_MATERIALS PROVIDED_:
- - - - - - -
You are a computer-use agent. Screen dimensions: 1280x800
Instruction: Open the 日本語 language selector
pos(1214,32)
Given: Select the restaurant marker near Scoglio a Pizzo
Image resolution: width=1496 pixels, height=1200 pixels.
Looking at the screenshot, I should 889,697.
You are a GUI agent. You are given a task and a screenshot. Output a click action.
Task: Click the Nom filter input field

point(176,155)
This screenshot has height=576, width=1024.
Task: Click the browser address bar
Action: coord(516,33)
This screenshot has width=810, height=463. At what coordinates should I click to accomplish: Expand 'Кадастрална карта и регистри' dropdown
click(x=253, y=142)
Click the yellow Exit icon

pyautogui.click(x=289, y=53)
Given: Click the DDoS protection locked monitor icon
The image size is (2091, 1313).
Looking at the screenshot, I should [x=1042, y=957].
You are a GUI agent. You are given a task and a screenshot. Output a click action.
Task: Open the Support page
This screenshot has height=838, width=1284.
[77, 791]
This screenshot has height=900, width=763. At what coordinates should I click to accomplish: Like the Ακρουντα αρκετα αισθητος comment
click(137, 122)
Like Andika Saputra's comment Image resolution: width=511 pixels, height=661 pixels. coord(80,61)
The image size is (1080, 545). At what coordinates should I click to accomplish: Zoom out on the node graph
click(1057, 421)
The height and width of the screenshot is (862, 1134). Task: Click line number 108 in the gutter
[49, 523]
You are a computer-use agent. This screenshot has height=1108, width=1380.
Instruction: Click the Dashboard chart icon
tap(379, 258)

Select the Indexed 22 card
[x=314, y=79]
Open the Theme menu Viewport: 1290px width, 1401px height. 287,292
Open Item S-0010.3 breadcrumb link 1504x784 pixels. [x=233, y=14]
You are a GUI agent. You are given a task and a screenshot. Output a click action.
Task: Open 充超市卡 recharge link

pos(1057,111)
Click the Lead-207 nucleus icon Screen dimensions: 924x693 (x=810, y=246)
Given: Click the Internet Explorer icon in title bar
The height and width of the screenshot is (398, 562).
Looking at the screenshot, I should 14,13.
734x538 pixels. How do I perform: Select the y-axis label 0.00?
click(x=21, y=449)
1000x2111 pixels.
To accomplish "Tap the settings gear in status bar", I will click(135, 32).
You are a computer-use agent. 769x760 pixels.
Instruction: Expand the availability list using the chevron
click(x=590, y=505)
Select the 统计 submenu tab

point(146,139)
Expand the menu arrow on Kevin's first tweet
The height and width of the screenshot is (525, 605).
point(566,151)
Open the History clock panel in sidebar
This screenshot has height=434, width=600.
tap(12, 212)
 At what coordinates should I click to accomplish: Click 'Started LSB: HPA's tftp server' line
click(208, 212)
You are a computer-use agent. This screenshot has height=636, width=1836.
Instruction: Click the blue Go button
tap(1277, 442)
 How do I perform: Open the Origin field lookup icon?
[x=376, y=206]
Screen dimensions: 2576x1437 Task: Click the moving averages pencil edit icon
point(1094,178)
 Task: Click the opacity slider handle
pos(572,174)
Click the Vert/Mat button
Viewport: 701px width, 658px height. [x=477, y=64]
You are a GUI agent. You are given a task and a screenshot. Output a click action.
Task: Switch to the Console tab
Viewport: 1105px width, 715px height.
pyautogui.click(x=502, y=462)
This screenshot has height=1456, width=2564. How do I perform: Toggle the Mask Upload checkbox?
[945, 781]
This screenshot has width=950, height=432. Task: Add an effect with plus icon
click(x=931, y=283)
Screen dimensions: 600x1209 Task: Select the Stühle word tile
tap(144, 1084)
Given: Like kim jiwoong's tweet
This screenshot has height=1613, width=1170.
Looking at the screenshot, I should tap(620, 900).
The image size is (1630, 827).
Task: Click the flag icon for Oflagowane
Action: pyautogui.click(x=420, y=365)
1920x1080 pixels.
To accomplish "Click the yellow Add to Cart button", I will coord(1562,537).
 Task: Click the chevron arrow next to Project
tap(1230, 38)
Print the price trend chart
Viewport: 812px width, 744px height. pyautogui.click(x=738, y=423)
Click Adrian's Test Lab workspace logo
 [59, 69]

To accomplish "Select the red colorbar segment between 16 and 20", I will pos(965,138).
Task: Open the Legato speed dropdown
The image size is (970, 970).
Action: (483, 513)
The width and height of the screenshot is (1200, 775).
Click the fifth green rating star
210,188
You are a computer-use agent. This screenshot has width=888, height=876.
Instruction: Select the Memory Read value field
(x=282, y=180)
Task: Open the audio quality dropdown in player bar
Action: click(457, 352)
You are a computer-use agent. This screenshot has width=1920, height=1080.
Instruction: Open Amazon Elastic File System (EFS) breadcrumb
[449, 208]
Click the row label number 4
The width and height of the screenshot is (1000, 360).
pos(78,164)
- - - - - - -
_DO THIS_:
Repeat all the items above, swapping each "computer-use agent" for "screen-control agent" and leaving everything else as it is.

_SOLUTION TO THIS PROBLEM_:
You are a screen-control agent. Screen dimensions: 1280x800
Instruction: Open the 日本語 language selector
pos(1214,32)
Given: Select the restaurant marker near Scoglio a Pizzo
Image resolution: width=1496 pixels, height=1200 pixels.
Looking at the screenshot, I should 889,697.
You are a GUI agent. You are given a task and a screenshot. Output a click action.
Task: Click the Nom filter input field

point(176,155)
This screenshot has height=576, width=1024.
Task: Click the browser address bar
Action: coord(516,33)
This screenshot has width=810, height=463. At what coordinates should I click to accomplish: Expand 'Кадастрална карта и регистри' dropdown
click(x=253, y=142)
Click the yellow Exit icon

pyautogui.click(x=289, y=53)
Given: Click the DDoS protection locked monitor icon
The image size is (2091, 1313).
Looking at the screenshot, I should [x=1042, y=957].
You are a GUI agent. You are given a task and a screenshot. Output a click action.
Task: Open the Support page
This screenshot has height=838, width=1284.
[77, 791]
This screenshot has height=900, width=763. At what coordinates should I click to accomplish: Like the Ακρουντα αρκετα αισθητος comment
click(137, 122)
Like Andika Saputra's comment Image resolution: width=511 pixels, height=661 pixels. coord(80,61)
The image size is (1080, 545). At what coordinates should I click to accomplish: Zoom out on the node graph
click(1057, 421)
The height and width of the screenshot is (862, 1134). Task: Click line number 108 in the gutter
[49, 523]
You are a screen-control agent. This screenshot has height=1108, width=1380.
Instruction: Click the Dashboard chart icon
tap(379, 258)

Select the Indexed 22 card
[x=314, y=79]
Open the Theme menu Viewport: 1290px width, 1401px height. 287,292
Open Item S-0010.3 breadcrumb link 1504x784 pixels. [x=233, y=14]
You are a GUI agent. You are given a task and a screenshot. Output a click action.
Task: Open 充超市卡 recharge link

pos(1057,111)
Click the Lead-207 nucleus icon Screen dimensions: 924x693 (x=810, y=246)
Given: Click the Internet Explorer icon in title bar
The height and width of the screenshot is (398, 562).
Looking at the screenshot, I should 14,13.
734x538 pixels. How do I perform: Select the y-axis label 0.00?
click(x=21, y=449)
1000x2111 pixels.
To accomplish "Tap the settings gear in status bar", I will click(135, 32).
You are a screen-control agent. 769x760 pixels.
Instruction: Expand the availability list using the chevron
click(x=590, y=505)
Select the 统计 submenu tab

point(146,139)
Expand the menu arrow on Kevin's first tweet
The height and width of the screenshot is (525, 605).
point(566,151)
Open the History clock panel in sidebar
This screenshot has height=434, width=600.
tap(12, 212)
 At what coordinates should I click to accomplish: Click 'Started LSB: HPA's tftp server' line
click(208, 212)
You are a screen-control agent. This screenshot has height=636, width=1836.
Instruction: Click the blue Go button
tap(1277, 442)
 How do I perform: Open the Origin field lookup icon?
[x=376, y=206]
Screen dimensions: 2576x1437 Task: Click the moving averages pencil edit icon
point(1094,178)
 Task: Click the opacity slider handle
pos(572,174)
Click the Vert/Mat button
Viewport: 701px width, 658px height. [x=477, y=64]
You are a GUI agent. You are given a task and a screenshot. Output a click action.
Task: Switch to the Console tab
Viewport: 1105px width, 715px height.
pyautogui.click(x=502, y=462)
This screenshot has height=1456, width=2564. How do I perform: Toggle the Mask Upload checkbox?
[945, 781]
This screenshot has width=950, height=432. Task: Add an effect with plus icon
click(x=931, y=283)
Screen dimensions: 600x1209 Task: Select the Stühle word tile
tap(144, 1084)
Given: Like kim jiwoong's tweet
This screenshot has height=1613, width=1170.
Looking at the screenshot, I should tap(620, 900).
The image size is (1630, 827).
Task: Click the flag icon for Oflagowane
Action: pyautogui.click(x=420, y=365)
1920x1080 pixels.
To accomplish "Click the yellow Add to Cart button", I will coord(1562,537).
 Task: Click the chevron arrow next to Project
tap(1230, 38)
Print the price trend chart
Viewport: 812px width, 744px height. pyautogui.click(x=738, y=423)
Click Adrian's Test Lab workspace logo
 [59, 69]

To accomplish "Select the red colorbar segment between 16 and 20", I will pos(965,138).
Task: Open the Legato speed dropdown
The image size is (970, 970).
Action: (483, 513)
The width and height of the screenshot is (1200, 775).
Click the fifth green rating star
210,188
You are a screen-control agent. This screenshot has width=888, height=876.
Instruction: Select the Memory Read value field
(x=282, y=180)
Task: Open the audio quality dropdown in player bar
Action: click(457, 352)
You are a screen-control agent. This screenshot has width=1920, height=1080.
Instruction: Open Amazon Elastic File System (EFS) breadcrumb
[449, 208]
Click the row label number 4
The width and height of the screenshot is (1000, 360).
pos(78,164)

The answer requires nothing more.